Naturalmente, una simile soluzione de iure condendo, implicando l’impervia via dell’emendamento ai Trattati vigenti, rischia di qualificarsi come una battaglia persa. Ma le battaglie perse non sono meno giuste perché perse. Del resto, rientra nei compiti della scienza costituzionalistica quello di opporsi sempre alla semplificazione comunicativa (anche della BCE), richiamando la comunità dei consociati alla necessità di prendere posizione su questioni rilevanti – com’è, senz’altro, la conduzione degli affari monetari – dopo averne adeguatamente esaminato i pro e i contro.

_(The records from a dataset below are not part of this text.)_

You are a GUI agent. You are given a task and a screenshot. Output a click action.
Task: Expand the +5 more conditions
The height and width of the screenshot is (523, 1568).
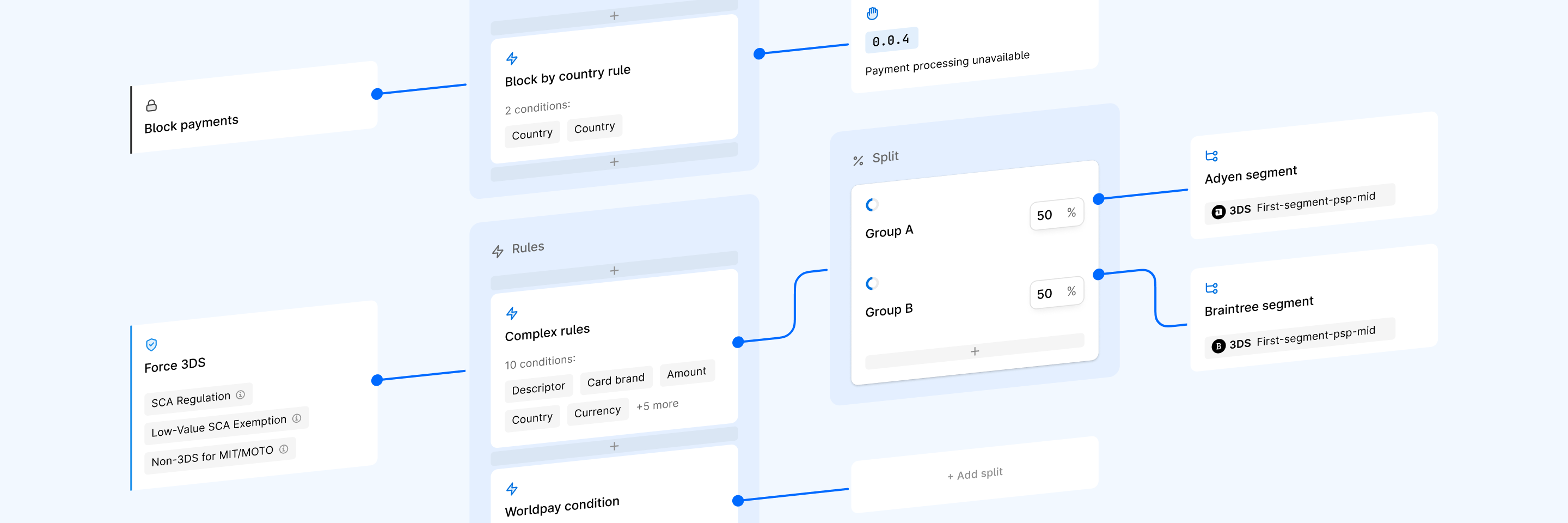pos(657,405)
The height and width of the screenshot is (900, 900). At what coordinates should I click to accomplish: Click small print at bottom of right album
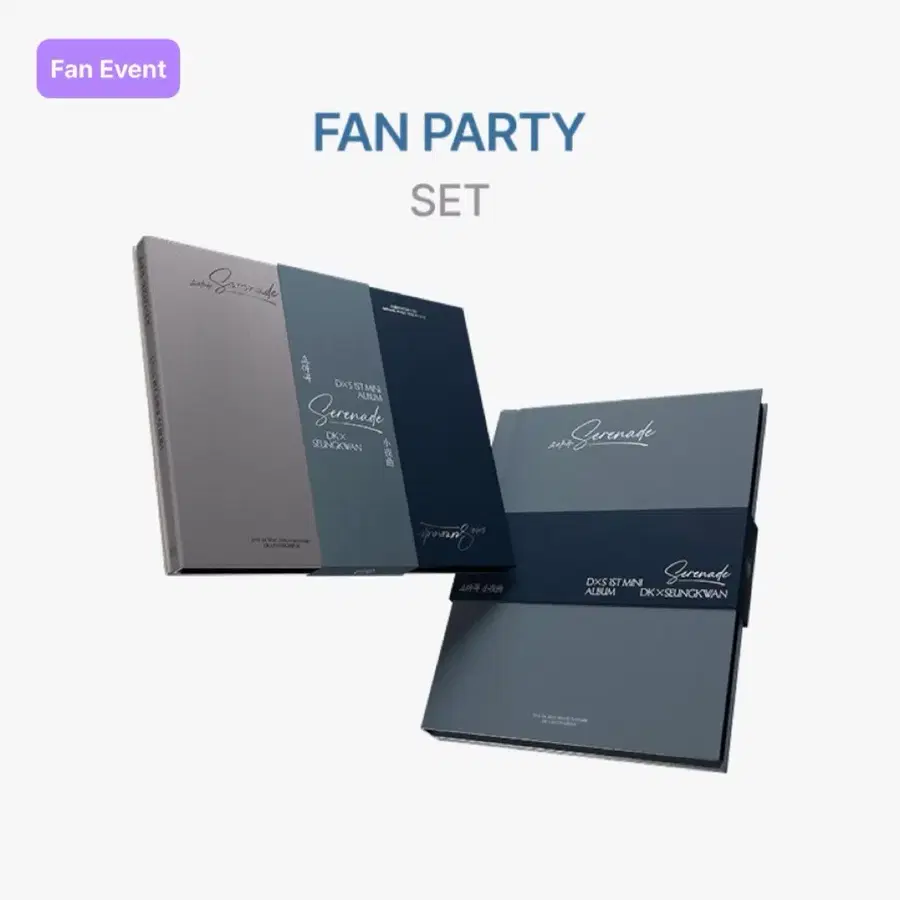coord(560,720)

Questo vale, a maggior ragione, in considerazione dell’attuale congiuntura economica negativa, segnata da un’inflazione dilagante e dalle preoccupanti crisi della Silicon Valley Bank e di Credit Suisse, che pongono la BCE di fronte all’ennesimo bivio (politico): proseguire con la stretta monetaria per contenere i prezzi o invertire la rotta per non mettere a rischio il settore bancario?